The structure of the retina puzzled students of vision for centuries, long before the microscope was enlisted to observe its intricate connections. The illustration combines one of the most beautiful early representations of its microscopic structure with the anatomist who produced it. Tartuferi published the coloured illustration of the retina in 1887; his portrait is based upon a photograph from the archives of the University of Pavia, where he worked. Tartuferi was a student of Golgi who had developed the reazione nera (black reaction) in 1873. The power of the procedure was initially demonstrated on the arborizations of Purkinje cells in the cerebellum, but interest soon shifted to the retina where it was first applied by Tartuferi. In his diagram the horizontal and amacrine cells are clearly represented, as are the rods, cones and bipolar cells.

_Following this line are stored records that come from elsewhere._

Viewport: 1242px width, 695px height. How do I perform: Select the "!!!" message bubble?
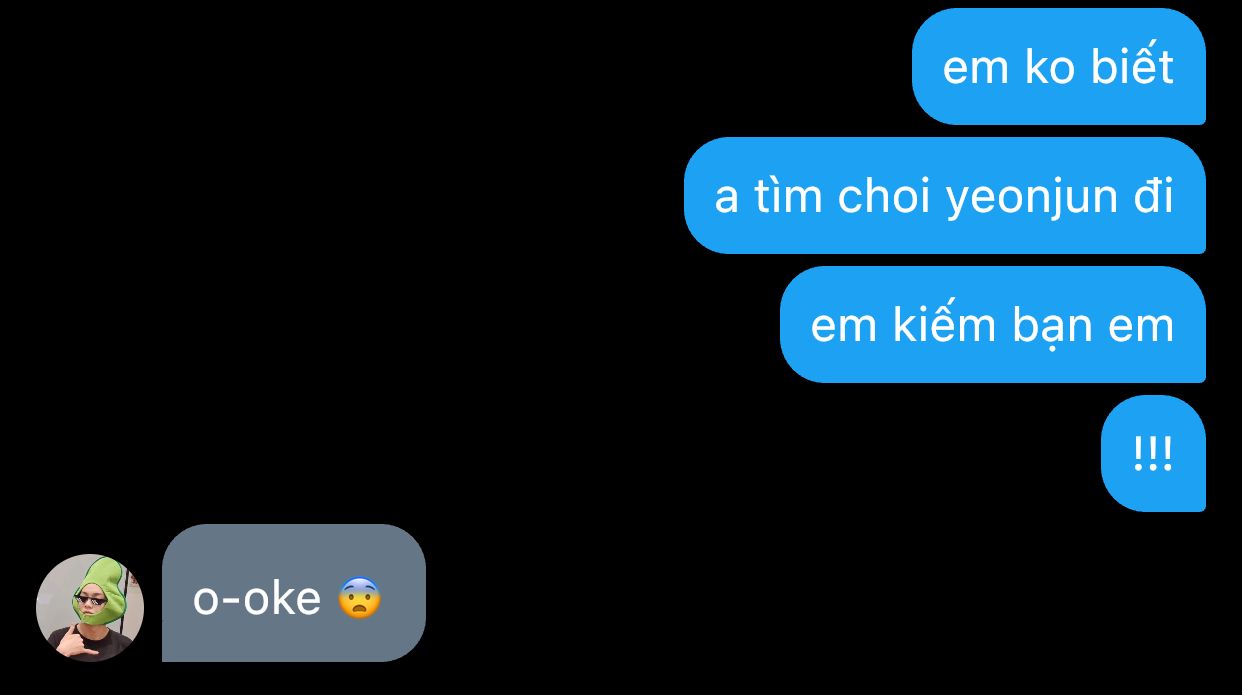point(1153,454)
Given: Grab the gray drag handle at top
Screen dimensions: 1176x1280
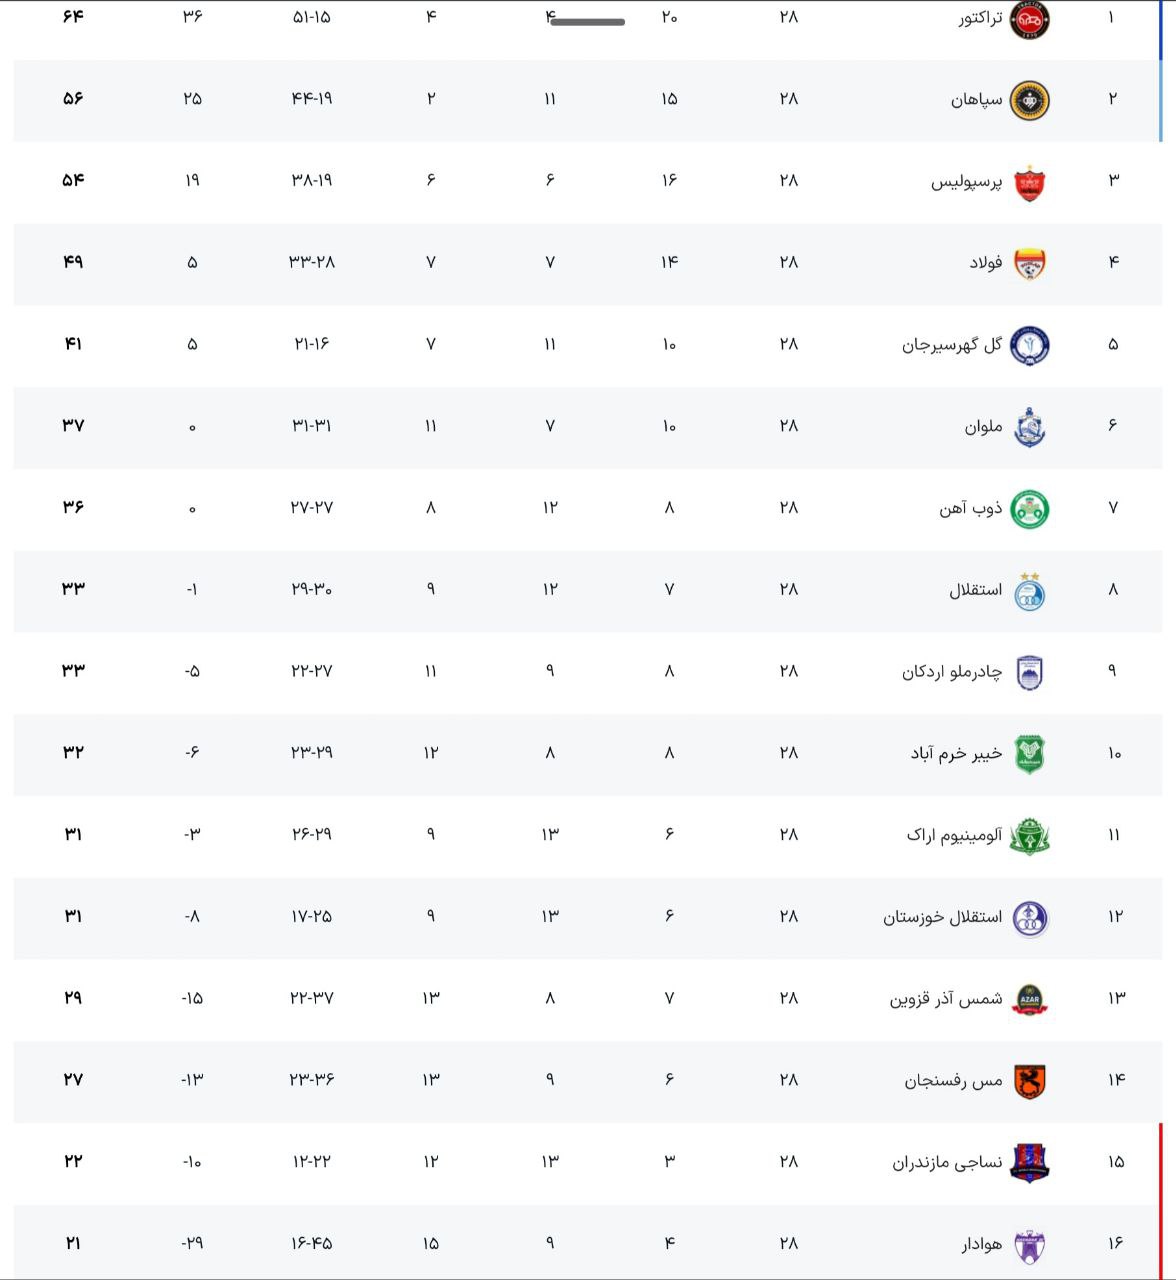Looking at the screenshot, I should tap(588, 21).
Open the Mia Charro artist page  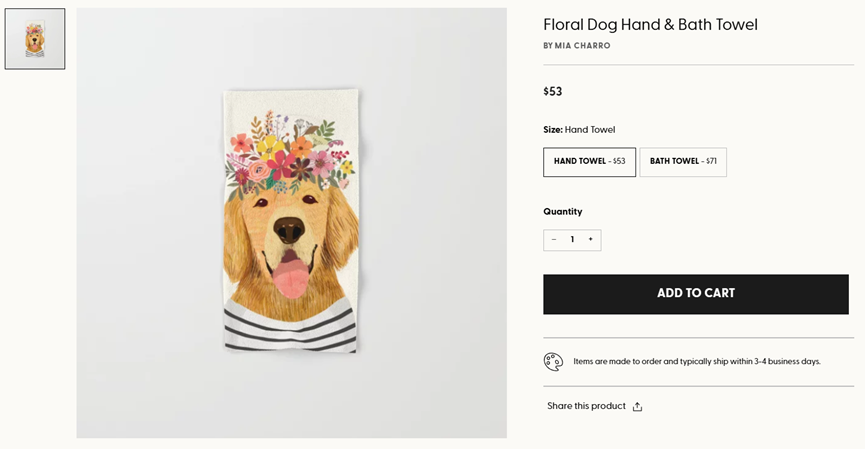coord(577,46)
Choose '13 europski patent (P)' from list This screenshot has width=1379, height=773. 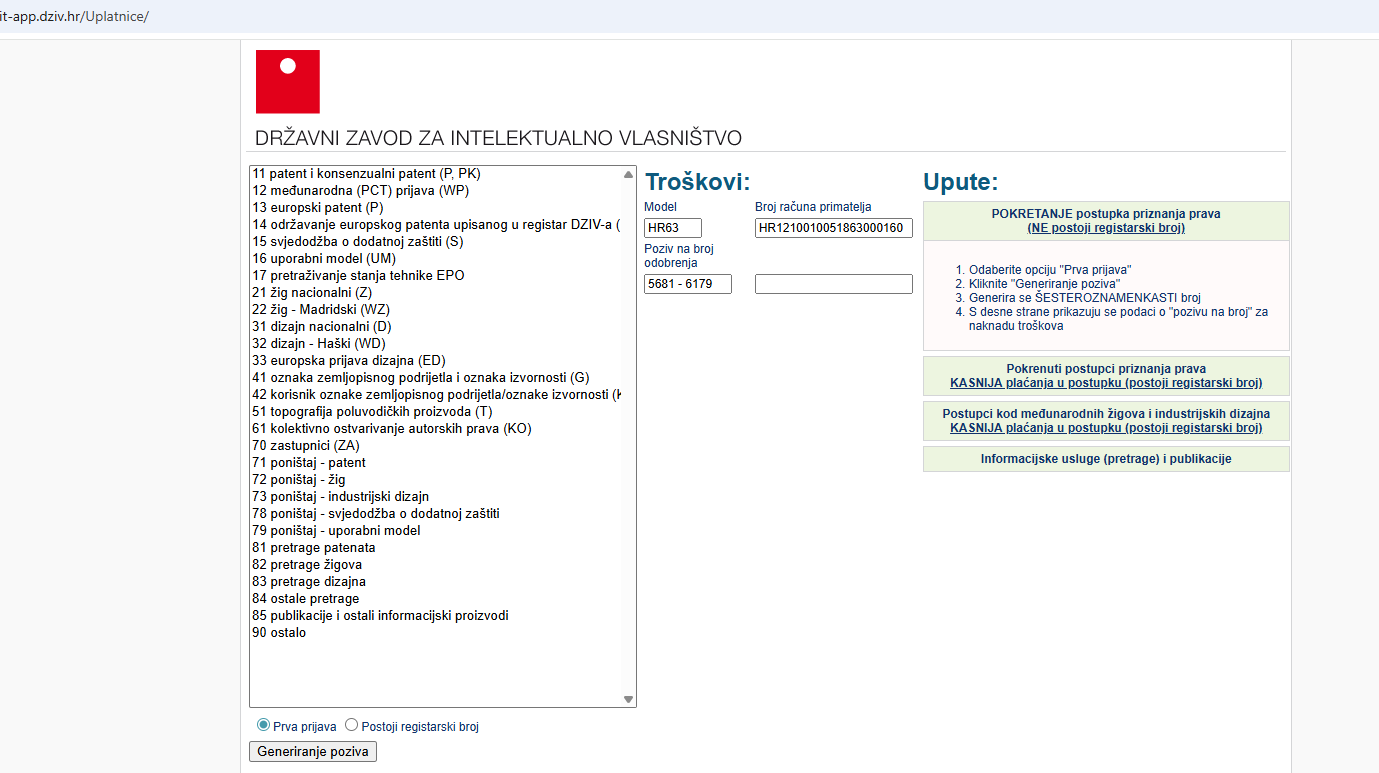(318, 208)
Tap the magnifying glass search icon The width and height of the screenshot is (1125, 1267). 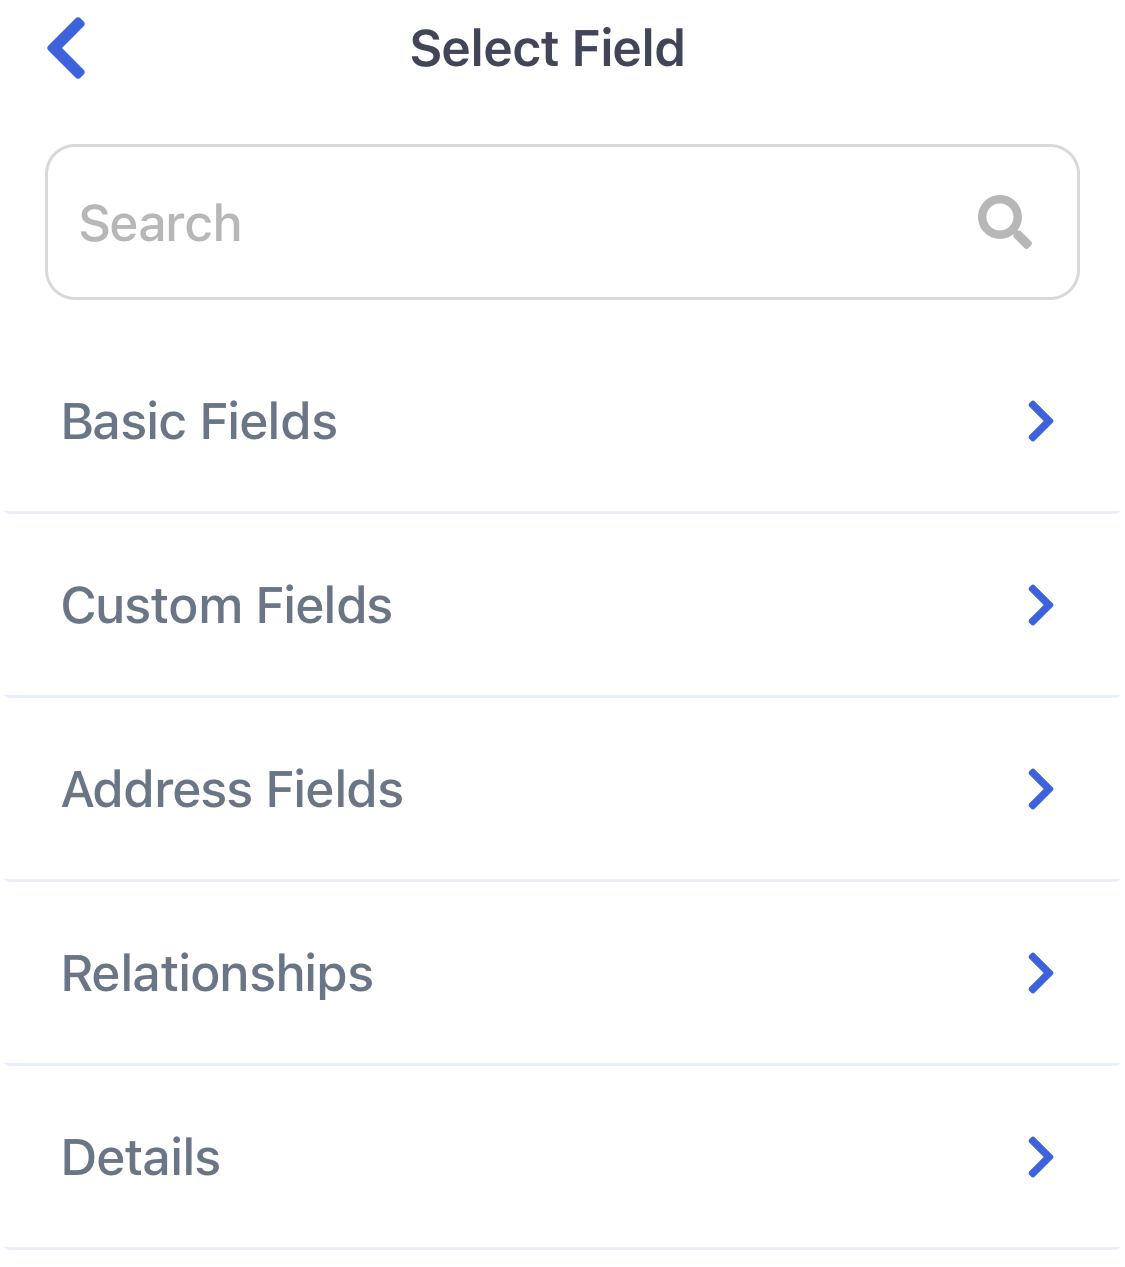pos(1005,222)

Despite the detailed representation of the constituent parts of the retina, Tartuferi retained Golgi’s view that the nervous system was a connected and continuous unit, a reticulum. The structure of the retina had been speculated upon and examined microscopically long before Tartuferi’s diagram was printed, but without the advantages that the silver staining method conferred. It remains an enigma that Tartuferi adhered to his mentor’s reticular conception of the nervous system despite producing such a beautiful illustration of the individual elements in the retina.